* _Work to be completed_
Copy the records below exactly, from the line containing "You are a GUI" through the last line, and leave out every picture.

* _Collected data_
Content starts

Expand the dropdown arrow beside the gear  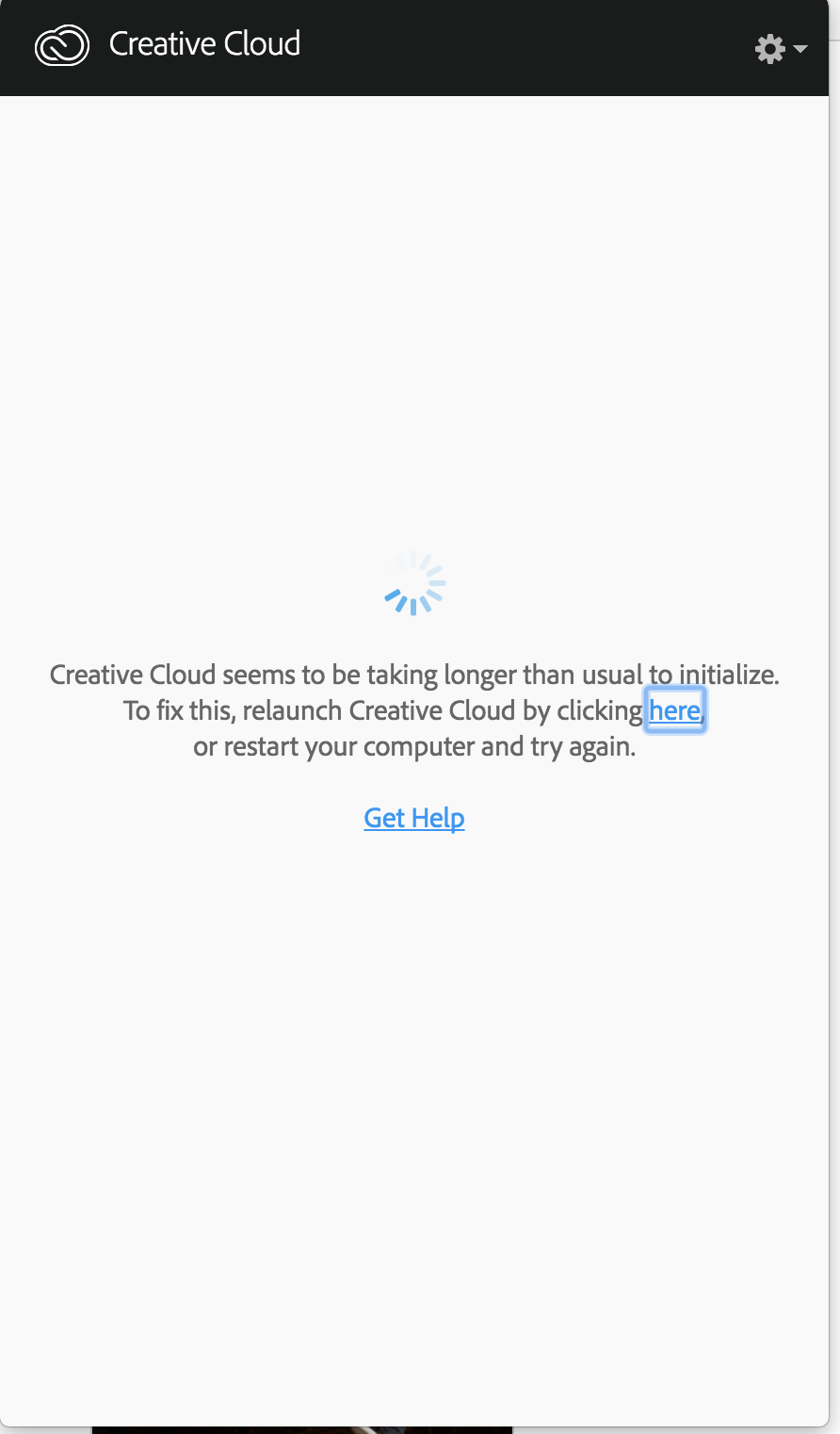point(800,49)
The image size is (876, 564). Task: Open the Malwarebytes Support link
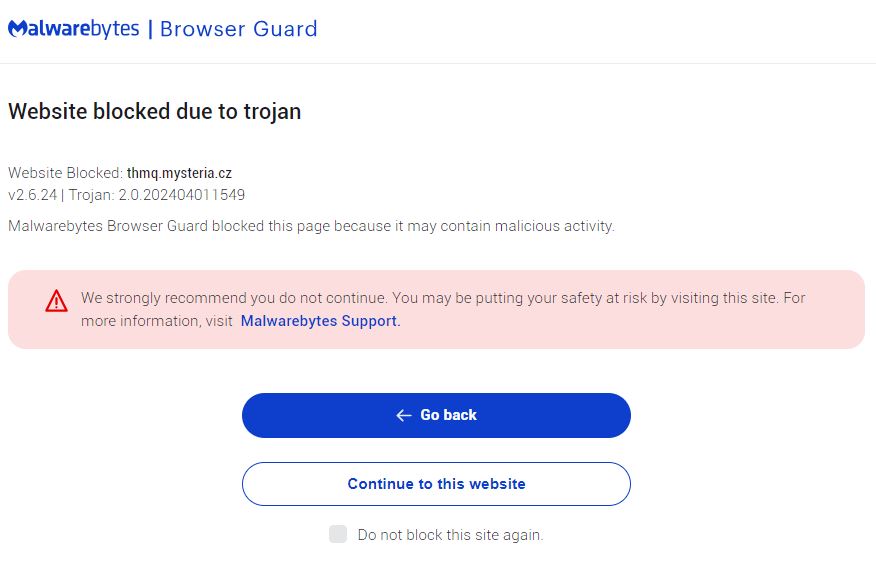[x=319, y=321]
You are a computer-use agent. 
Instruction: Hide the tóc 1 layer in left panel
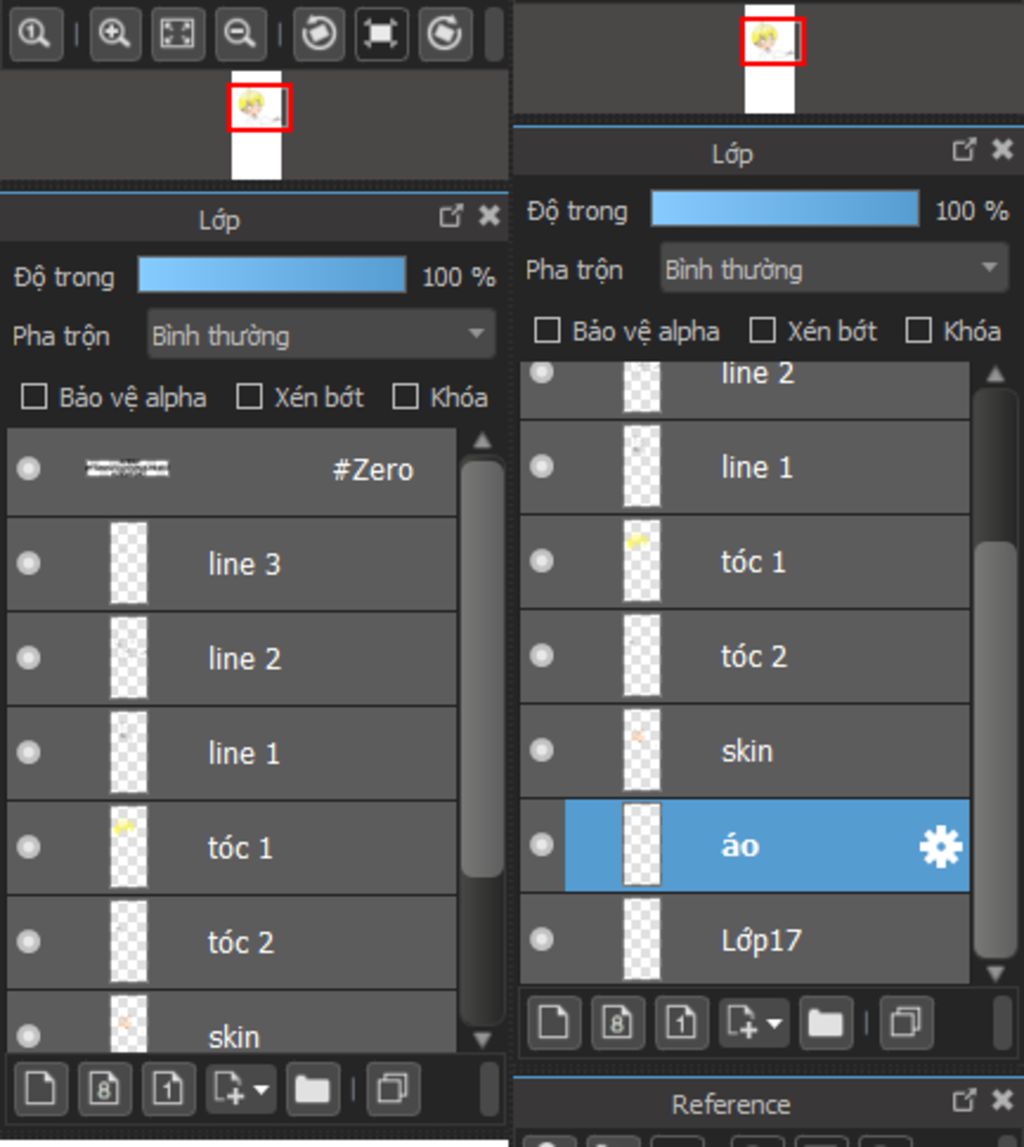point(29,847)
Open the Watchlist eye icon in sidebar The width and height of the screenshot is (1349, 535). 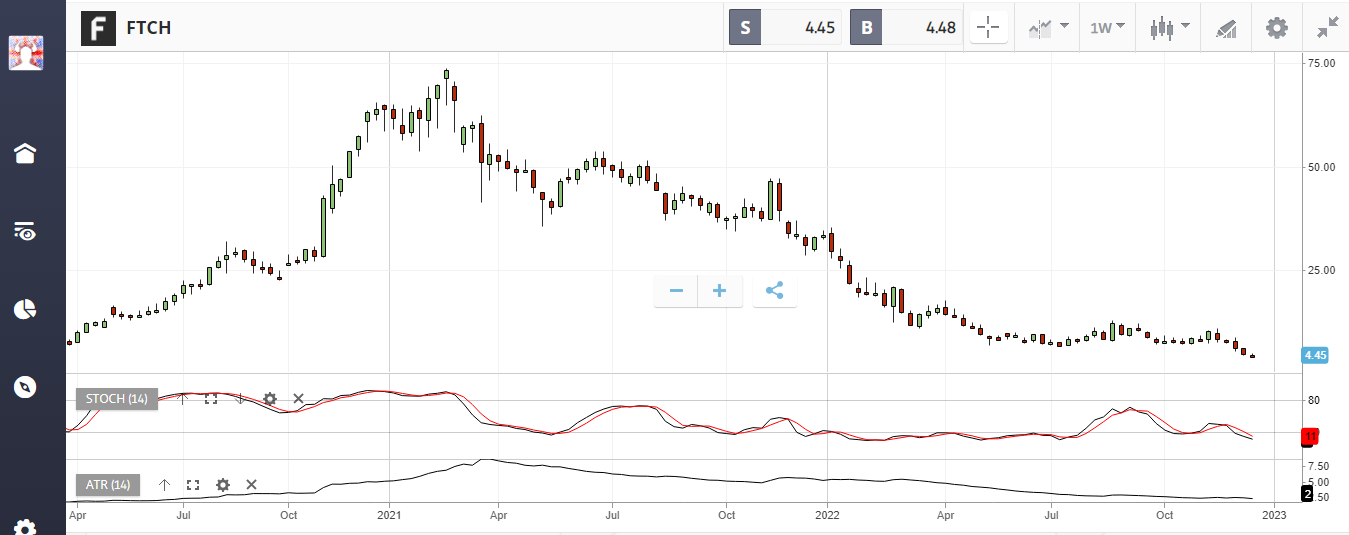click(25, 232)
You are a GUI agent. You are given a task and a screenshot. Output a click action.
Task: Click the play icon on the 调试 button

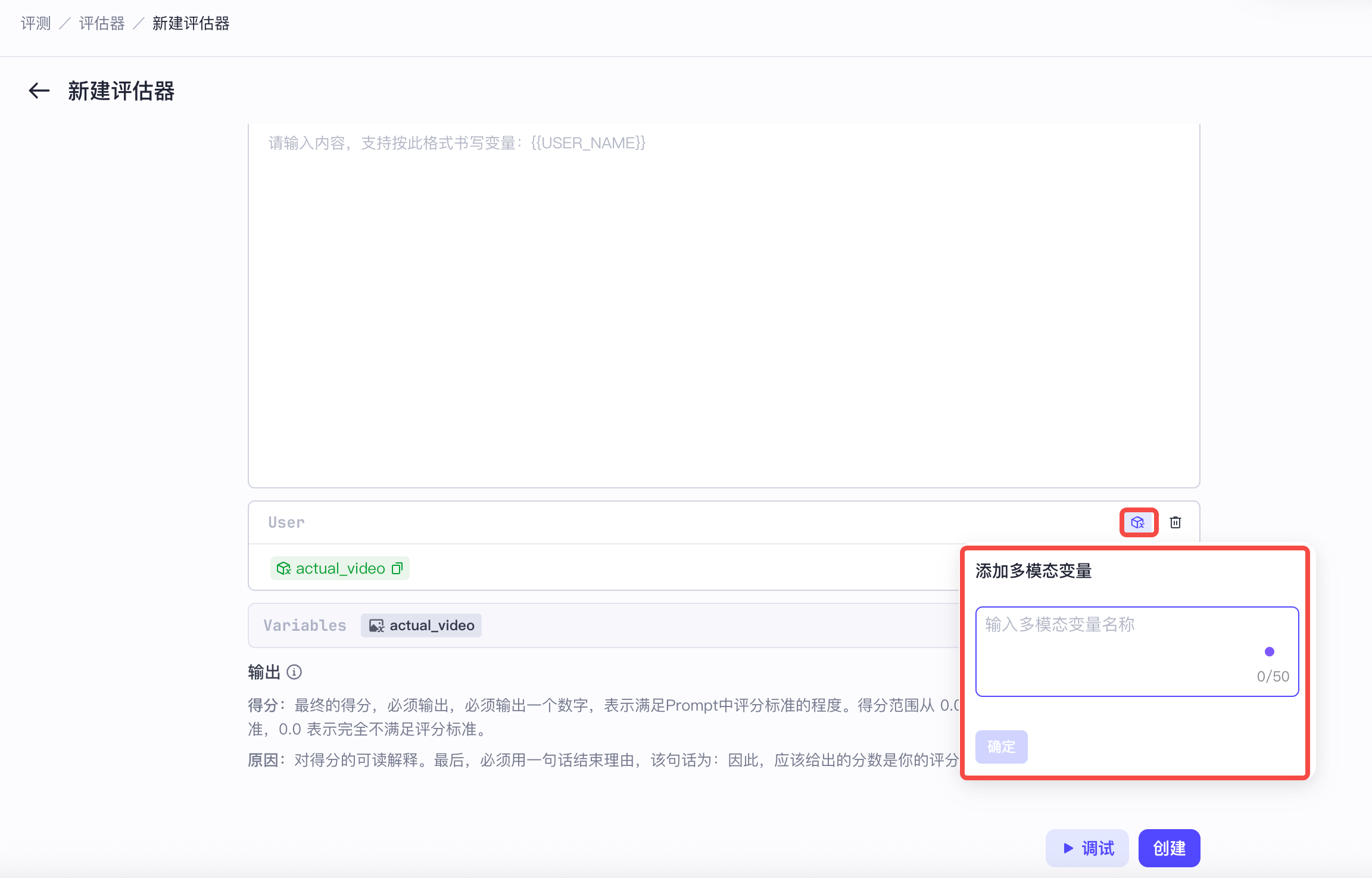coord(1068,848)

Content ends

* _Task output_
You are a GUI agent. You are given a task and a screenshot. Output a click action.
Task: Click the play icon on the 调试 button

coord(1068,848)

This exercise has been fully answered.